ROMA - In occasione della sua recente visita in Italia, il principe Reza Pahlavi, figlio dello scià deposto dalla rivoluzione del 1979, ha lanciato un appello accorato dalla sede del Centro studi statunitense di Roma. Rivolgendosi ai governi occidentali, compreso quello italiano, Pahlavi ha chiesto di far sentire la propria voce affinché le esecuzioni e gli arresti in Iran si fermino, sottolineando che, mentre la comunità internazionale attende l’esito dei negoziati, il regime iraniano continua a non applicare alcun cessate il fuoco nei confronti del proprio popolo.
Pahlavi ha tracciato un parallelo significativo tra la lotta degli iraniani e quella di altri movimenti storici, citando il sostegno esterno ricevuto da Nelson Mandela e da Solidarnosc, ed evidenziando una comunanza di intenti con il presidente ucraino Volodymyr Zelensky: se l’Ucraina combatte contro un occupante straniero, il popolo iraniano sta resistendo a un occupante interno.
Il principe ha chiarito che non sta chiedendo ad altri Paesi di “fare il lavoro sporco” per conto degli iraniani, ma di creare una situazione di parità. In un regime che utilizza l’omicidio come strumento di governo, il popolo ha bisogno di essere ascoltato al tavolo delle trattative, un luogo dove attualmente non ha voce e dove i governi democratici possono farsi portavoce delle sofferenze, delle torture e della necessità di ripristinare l’accesso a internet, evitando che gli iraniani rimangano fuori dall’equazione politica.
Il leader della transizione ha ribadito di sentirsi investito di questa responsabilità dal sostegno di milioni di concittadini. Prima dell’oscuramento della rete, ha ricordato Pahlavi, il suo nome risuonava in tutte le province, ed è proprio la richiesta che giunge dalle strade a spingerlo ad agire.
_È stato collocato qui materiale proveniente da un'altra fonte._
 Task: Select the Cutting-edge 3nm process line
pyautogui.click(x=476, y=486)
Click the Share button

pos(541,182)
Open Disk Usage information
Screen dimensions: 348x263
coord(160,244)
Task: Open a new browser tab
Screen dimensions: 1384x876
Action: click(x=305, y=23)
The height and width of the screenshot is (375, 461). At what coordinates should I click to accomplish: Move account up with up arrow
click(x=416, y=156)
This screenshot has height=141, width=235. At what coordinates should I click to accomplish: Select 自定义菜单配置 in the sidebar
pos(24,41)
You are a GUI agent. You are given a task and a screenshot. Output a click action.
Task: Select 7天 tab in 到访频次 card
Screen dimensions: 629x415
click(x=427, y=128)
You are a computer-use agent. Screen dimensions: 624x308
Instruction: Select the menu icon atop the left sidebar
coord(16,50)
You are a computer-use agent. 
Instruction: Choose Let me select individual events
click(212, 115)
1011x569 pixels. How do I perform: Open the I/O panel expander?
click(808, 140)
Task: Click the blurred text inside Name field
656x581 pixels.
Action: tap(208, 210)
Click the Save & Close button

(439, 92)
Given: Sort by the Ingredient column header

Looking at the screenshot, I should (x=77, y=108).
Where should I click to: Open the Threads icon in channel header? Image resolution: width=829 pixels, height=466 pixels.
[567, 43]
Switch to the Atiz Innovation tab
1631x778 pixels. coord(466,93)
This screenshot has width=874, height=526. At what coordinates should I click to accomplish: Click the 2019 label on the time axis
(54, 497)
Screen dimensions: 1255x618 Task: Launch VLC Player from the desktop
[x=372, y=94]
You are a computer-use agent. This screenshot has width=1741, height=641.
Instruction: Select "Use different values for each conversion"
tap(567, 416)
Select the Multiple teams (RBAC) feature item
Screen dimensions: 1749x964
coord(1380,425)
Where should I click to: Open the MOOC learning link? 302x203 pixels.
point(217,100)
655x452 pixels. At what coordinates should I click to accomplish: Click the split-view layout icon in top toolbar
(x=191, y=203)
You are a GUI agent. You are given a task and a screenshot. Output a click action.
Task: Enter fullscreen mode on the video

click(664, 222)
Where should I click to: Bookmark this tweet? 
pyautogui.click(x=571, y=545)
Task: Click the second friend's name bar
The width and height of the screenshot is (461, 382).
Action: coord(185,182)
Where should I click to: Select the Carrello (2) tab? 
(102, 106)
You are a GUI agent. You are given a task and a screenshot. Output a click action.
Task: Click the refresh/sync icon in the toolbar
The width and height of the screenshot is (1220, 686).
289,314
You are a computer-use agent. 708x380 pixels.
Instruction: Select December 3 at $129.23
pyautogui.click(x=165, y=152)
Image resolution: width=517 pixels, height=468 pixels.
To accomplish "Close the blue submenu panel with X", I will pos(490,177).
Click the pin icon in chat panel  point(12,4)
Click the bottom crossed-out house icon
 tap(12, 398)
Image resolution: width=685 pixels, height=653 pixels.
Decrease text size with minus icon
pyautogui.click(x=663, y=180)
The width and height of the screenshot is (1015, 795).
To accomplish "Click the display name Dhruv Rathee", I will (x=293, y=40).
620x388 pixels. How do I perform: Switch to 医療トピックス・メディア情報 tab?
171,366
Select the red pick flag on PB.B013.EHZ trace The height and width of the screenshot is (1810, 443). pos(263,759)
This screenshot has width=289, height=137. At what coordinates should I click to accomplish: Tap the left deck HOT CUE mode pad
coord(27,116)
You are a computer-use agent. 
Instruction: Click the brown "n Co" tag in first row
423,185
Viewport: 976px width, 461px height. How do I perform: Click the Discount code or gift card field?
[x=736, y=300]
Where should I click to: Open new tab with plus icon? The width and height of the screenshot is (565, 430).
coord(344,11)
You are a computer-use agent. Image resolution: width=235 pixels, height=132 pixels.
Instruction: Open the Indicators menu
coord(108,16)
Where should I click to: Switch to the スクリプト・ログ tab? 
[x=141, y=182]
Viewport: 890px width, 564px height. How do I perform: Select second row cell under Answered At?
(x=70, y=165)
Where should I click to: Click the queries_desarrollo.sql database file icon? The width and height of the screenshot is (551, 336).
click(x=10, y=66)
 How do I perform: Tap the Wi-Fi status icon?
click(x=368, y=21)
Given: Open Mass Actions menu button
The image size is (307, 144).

In caso di crollo del regime, il suo primo atto sarebbe un appello alla calma e alla disciplina, esortando i connazionali a fidarsi del processo democratico anziché cercare vendetta o ritorsione. Per unificare il Paese, Pahlavi ha delineato quattro pilastri fondamentali: l’integrità territoriale dell’Iran, la chiara separazione tra religione e governo, l’uguaglianza di tutti i cittadini davanti alla legge a prescindere da etnia o fede, e infine la creazione di un’assemblea costituente eletta.
In questa visione, la sua posizione resta neutrale rispetto alla forma di governo (repubblica democratica o monarchia costituzionale) poiché spetterà alla maggioranza degli iraniani decidere il futuro tramite referendum, in un processo che lui si propone di guidare solo fino all’insediamento di un’assemblea costituente.
Affrontando le questioni geopolitiche più spinose, Pahlavi ha invitato l’Occidente a smettere di negoziare con un regime che minaccia il traffico marittimo e tiene in ostaggio la comunità internazionale. A suo avviso, il momento è propizio: un Iran liberato porterebbe stabilità regionale, collaborando con i vicini, inclusi israeliani e sauditi, e trasformando la belligeranza in opportunità economiche e prosperità.
Il principe ha avvertito che il costo del mantenimento dello status quo è elevatissimo, poiché il regime, come un “animale ferito”, sta cercando rappresaglie disperate. Il pericolo nucleare, il supporto alle organizzazioni proxy e il terrorismo che si diffonde in Occidente sono minacce concrete che solo la fine del regime può eliminare.
In merito alla crisi dello stretto di Hormuz, Pahlavi ha sottolineato la gravità della situazione e la preoccupazione per l’alleanza tra Teheran e Mosca, un binomio che la comunità internazionale non può ignorare. Sul rapporto con i leader globali, come Donald Trump o Giorgia Meloni, ha chiarito che la questione non riguarda la sua persona, bensì il diritto del popolo iraniano alla democrazia.
La prospettiva, ha concluso, deve essere a lungo termine, simile a quella che sembra adottare la Cina, che guarda agli interessi globali, ma con una differenza sostanziale: per i paesi democratici, la solidarietà con i popoli che condividono valori di libertà dovrebbe essere la priorità assoluta per costruire un mondo più stabile e prospero.